Name: The late Alasdair Sutherland

The Capercaillie Wine Company, located at Lovedale in the Hunter Valley, is focused on welcoming in the 2008 vintage after having lost its co-founder and chief winemaker Alasdair Sutherland in late December 2007 after a period of illness. Alasdair's widow, Trish Sutherland, kindly gave her time to speak with the Wine Industry Journal in January this year and said once time allowed over the coming months, the Capercaillie team would sit down and talk about new ideas to keep the business evolving.

Scotland-born Alasdair Sutherland began his Hunter Valley-based wine industry career fresh out of school when he took up a winemaker cadetship at Arrowfield Wines, in the Upper Hunter.

In 1978 he moved to Saxonvale Wines, at Broke, as assistant winemaker and when winemaker Mark Cashmore moved on, Alasdair stepped into the position, continuing on until 1989.

Alasdair and Trish (whose background is in hospitality) then spent the next few years in the restaurant business running Pippi's Restaurant, at Yamba on NSW north coast, and the Vines, at Cassegrain Winery at Port Macquarie, before Alasdair accepted a position at Calais Estate back in the Hunter Valley. It was here that his dream of operating his own winery started to take shape.

What is now the site of the Capercaillie Wine Company was Dawson Estate at the time of purchase in late 1995 and was planted to Chardonnay and Traminer.

No winery existed on the property, prompting Alasdair and Trish to push through applications to council for the building of a fully-equipped winery.

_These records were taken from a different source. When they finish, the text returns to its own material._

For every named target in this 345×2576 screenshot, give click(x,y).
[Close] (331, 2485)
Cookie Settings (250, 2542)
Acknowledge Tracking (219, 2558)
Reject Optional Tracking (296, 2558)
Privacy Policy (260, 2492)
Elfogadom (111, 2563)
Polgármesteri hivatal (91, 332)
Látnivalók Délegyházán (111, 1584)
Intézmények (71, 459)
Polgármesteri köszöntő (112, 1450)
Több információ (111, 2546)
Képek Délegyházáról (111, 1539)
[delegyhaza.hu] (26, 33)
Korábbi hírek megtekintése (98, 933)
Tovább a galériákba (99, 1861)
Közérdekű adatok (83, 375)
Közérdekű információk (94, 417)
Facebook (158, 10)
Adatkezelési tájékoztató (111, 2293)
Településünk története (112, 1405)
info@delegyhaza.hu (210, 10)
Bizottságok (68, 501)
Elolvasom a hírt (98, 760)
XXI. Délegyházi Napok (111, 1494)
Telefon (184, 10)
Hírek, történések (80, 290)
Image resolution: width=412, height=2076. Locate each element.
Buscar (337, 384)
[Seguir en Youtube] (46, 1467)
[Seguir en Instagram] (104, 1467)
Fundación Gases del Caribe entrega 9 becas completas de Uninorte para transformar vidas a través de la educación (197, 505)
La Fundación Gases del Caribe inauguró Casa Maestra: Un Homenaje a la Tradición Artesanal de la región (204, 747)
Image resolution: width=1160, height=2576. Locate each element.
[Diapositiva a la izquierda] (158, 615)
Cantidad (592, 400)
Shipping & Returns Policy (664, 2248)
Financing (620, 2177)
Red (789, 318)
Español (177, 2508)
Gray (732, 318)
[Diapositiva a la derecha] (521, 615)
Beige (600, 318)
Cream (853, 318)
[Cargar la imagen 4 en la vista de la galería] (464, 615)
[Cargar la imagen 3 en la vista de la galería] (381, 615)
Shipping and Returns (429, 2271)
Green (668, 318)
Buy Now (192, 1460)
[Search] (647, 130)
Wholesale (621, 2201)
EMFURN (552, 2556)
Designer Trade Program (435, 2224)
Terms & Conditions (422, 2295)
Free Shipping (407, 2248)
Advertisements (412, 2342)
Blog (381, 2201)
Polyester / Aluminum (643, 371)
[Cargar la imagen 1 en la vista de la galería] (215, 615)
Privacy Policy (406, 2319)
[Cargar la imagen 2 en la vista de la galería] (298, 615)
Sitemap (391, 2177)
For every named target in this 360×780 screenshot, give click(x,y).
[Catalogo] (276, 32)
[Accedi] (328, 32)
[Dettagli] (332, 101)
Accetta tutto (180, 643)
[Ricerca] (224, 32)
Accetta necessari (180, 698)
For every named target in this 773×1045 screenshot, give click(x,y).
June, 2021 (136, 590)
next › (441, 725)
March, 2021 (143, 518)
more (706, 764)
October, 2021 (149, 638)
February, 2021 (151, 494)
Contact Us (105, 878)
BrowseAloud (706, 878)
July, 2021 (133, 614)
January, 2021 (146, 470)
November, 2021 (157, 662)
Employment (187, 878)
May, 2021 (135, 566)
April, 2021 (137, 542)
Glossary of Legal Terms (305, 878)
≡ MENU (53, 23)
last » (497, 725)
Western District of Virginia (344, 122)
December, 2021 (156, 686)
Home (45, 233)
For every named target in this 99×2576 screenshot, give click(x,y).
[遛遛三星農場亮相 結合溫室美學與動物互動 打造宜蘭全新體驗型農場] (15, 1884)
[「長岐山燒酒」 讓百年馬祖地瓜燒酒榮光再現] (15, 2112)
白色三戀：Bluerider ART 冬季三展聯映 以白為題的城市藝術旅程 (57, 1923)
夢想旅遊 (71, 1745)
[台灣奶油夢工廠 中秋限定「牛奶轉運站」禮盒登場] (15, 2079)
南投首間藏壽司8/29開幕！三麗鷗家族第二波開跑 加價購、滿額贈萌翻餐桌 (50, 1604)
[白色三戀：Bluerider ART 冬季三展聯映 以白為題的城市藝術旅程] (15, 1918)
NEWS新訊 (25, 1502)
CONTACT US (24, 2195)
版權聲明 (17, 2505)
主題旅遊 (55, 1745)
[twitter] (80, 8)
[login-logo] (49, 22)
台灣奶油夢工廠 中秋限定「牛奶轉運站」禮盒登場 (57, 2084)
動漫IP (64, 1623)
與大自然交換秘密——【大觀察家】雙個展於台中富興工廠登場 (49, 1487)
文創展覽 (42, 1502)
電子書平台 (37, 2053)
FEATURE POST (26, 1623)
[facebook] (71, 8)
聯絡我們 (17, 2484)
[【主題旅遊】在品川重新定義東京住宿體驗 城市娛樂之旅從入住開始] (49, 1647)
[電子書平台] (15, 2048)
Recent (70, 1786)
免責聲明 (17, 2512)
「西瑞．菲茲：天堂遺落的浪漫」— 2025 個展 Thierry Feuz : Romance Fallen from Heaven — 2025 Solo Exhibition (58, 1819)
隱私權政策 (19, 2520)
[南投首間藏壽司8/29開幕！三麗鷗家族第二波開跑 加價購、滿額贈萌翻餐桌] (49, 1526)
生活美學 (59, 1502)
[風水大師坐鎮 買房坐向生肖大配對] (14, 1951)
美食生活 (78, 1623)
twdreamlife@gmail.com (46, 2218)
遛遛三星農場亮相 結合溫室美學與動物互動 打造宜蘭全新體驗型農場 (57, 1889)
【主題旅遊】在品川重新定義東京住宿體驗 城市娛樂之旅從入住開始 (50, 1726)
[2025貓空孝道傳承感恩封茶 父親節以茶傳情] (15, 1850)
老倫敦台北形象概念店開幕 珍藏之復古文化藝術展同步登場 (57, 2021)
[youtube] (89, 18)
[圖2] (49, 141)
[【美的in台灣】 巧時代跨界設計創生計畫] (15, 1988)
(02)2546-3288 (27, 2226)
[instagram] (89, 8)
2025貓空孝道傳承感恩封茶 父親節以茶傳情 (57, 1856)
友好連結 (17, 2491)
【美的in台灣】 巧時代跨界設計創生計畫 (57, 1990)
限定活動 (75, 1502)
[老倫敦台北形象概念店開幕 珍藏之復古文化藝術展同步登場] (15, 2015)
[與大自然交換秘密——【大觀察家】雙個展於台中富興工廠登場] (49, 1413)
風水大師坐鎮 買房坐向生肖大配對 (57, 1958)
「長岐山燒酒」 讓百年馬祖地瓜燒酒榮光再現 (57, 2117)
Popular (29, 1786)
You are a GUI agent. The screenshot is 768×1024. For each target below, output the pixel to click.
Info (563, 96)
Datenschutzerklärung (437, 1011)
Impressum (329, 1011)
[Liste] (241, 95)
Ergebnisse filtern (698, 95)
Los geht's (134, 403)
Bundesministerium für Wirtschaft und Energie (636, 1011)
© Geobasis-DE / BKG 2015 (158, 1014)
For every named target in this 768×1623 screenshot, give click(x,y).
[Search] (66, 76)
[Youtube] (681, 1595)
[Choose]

'Bulldozers were brought in on 1 December 1995 and we crushed the first small intake of grapes on 17 February 1996, just 72 days since the commencement of building. The refrigeration lines were being finished as the first grapes were arriving and we all held our breath as the power for the winery was switched on - thankfully everything worked!' Trish recalled.

The first Capercaillie wine was sold through the Wine Society of Sydney - a Cabernet Merlot blend, later to be known as The Clan.

'Capercaillie opened at Easter in 1996 and we were the only winery in the Hunter Valley to have no wine. It was six weeks later that the 1996 vintage wines were ready, starting with a Semillon, dessert Gewürztraminer and a Chardonnay. The Chambourcin was our first red wine to be produced a few months later. Alasdair was very good at networking and he used a lot of regional contacts in getting the Capercaillie brand established,' Trish said.

A testament to the business' contribution to the Hunter Valley community is the number of tourism and business awards it has collected over the past 12 years, including the NSW
Champion of Champions Small Business Awards for four consecutive years. Capercaillie's wines have collected 15 trophies, 39 gold medals, 97 silver medals and 29 bronze medals in wine shows.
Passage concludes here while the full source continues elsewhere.